Measuring Neural Net Robustness with Constraints
Osbert Bastani, Yani Ioannou, Leonidas Lampropoulos, Dimitrios Vytiniotis, Aditya Nori, Antonio Criminisi
TL;DR
This work tackles the lack of objective robustness measures for neural networks by defining pointwise robustness and two complementary statistics—adversarial frequency and adversarial severity—both parameterized by a threshold ε. It develops a tractable framework by encoding network behavior as linear constraints and restricting the search to convex regions where the network is linear, allowing an LP-based approximation of the nearest adversarial example. Empirical results on MNIST and CIFAR-10 show that the proposed LP-based estimator yields more reliable robustness assessments than prior approaches and that robustness improvements via data augmentation may overfit to specific adversarial algorithms.

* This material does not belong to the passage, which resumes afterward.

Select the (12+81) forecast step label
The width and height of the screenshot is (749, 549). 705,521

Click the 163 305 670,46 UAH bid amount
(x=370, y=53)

The study demonstrates both the practical feasibility of measuring robustness at scale and the nuanced behavior of robustness across architectures, highlighting the challenge of significantly boosting resilience in large networks while providing a roadmap for more robust evaluation and training workflows.
Abstract
Despite having high accuracy, neural nets have been shown to be susceptible to adversarial examples, where a small perturbation to an input can cause it to become mislabeled. We propose metrics for measuring the robustness of a neural net and devise a novel algorithm for approximating these metrics based on an encoding of robustness as a linear program. We show how our metrics can be used to evaluate the robustness of deep neural nets with experiments on the MNIST and CIFAR-10 datasets. Our algorithm generates more informative estimates of robustness metrics compared to estimates based on existing algorithms. Furthermore, we show how existing approaches to improving robustness "overfit" to adversarial examples generated using a specific algorithm. Finally, we show that our techniques can be used to additionally improve neural net robustness both according to the metrics that we propose, but also according to previously proposed metrics.